Il segretario di Stato americano Mike Pompeo in una nota aveva usato toni durissimi contro il Dragone affermando che Hong Kong “non è più autonoma dalla Cina” aggiungendo di essere a “fianco della popolazione” della città. La governatrice di Hong Kong Carrie Lam, vicino ai vertici cinesi, ha affermato che non c’è motivo di preoccuparsi e anzi a detta sua la città aveva bisogno di una legge del genere mentre il portavoce del ministero degli Esteri cinese, Zhao Lijian, ha dichiarato che la Cina “prenderà le necessarie contromisure contro le forze esterne che interferiscono su Hong Kong”.

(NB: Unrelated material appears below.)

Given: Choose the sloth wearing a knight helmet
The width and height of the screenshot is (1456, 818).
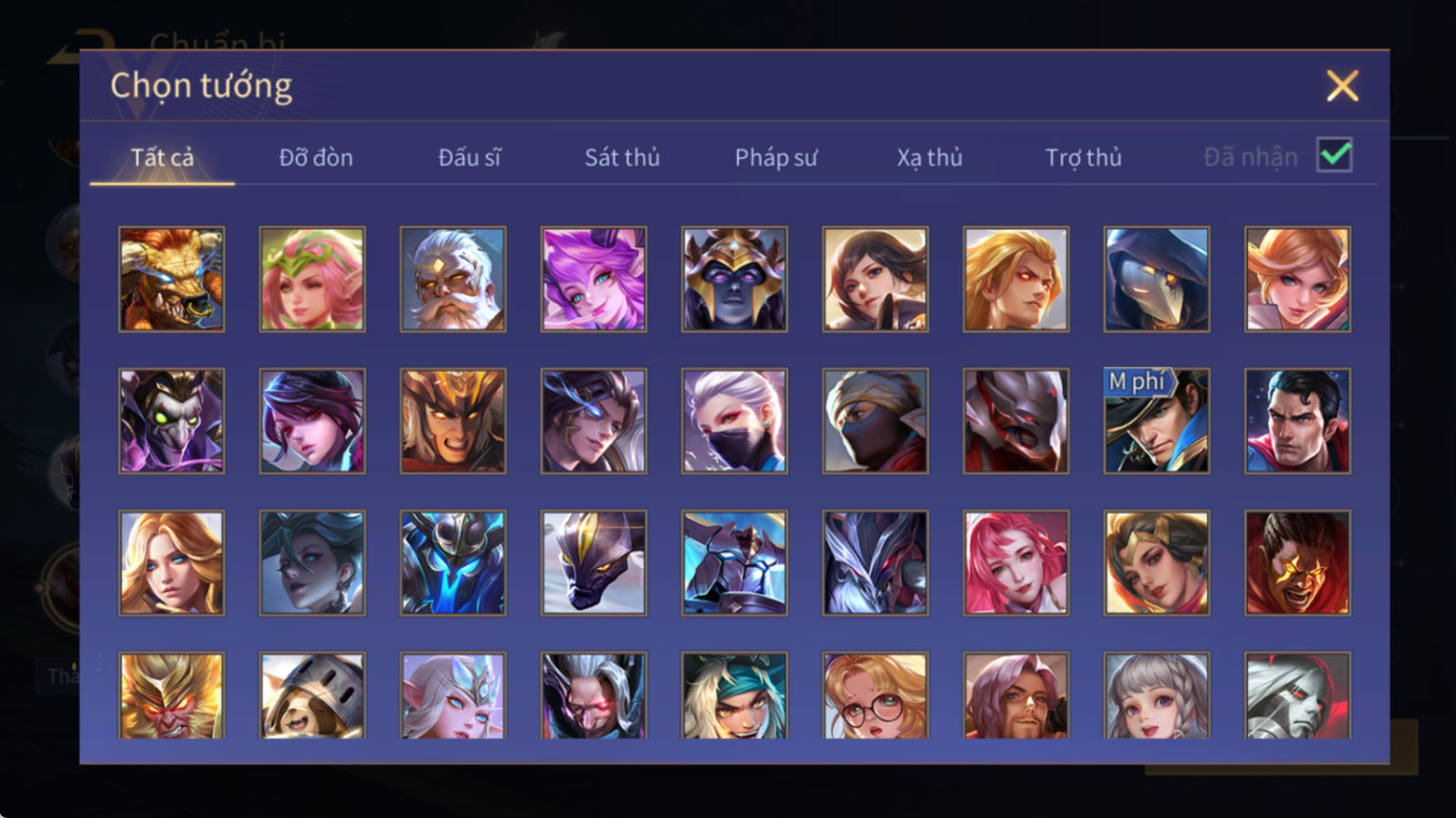Looking at the screenshot, I should click(x=313, y=696).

Intanto dall’Australia, storico alleato degli Usa, continua il tentativo di riaffermare la libertà di navigazione nel Mar Cinese meridionale dove la Cina ha anche installato un potente sistema di missili terra-aria. L’ammiraglio americano nell’Asia-Pacifico Philip Davidson ha descritto come “perniciosa” la condotta della Cina nell’occupare e fortificare isolotti in quell’area contestata, reclamata da diversi stati asiatici ma Pechino la rivendica come proprio territorio nonostante la posizione contraria della Corte Internazionale di Arbitrato.
Infine il premier cinese Li Keqiang al termine dei lavori del Congresso nazionale del popolo ha affermato che Pechino intende promuovere “la riunificazione pacifica” della Cina tracciando così le politiche che riguardano anche l’isola di Taiwan.